## Written request
Rewrite the rows below as a numbered list, leaving out any blank lines.

━━━━━━━━━━━━━━━━━━━━━━━━━━━━━━

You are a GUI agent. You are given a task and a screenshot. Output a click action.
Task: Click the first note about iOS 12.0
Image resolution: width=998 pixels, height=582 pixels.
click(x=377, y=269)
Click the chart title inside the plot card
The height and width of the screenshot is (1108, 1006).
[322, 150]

━━━━━━━━━━━━━━━━━━━━━━━━━━━━━━

## Exercise result
1. You are a GUI agent. You are given a task and a screenshot. Output a click action.
2. Task: Click the first note about iOS 12.0
3. Image resolution: width=998 pixels, height=582 pixels.
4. click(x=377, y=269)
5. Click the chart title inside the plot card
6. The height and width of the screenshot is (1108, 1006).
7. [322, 150]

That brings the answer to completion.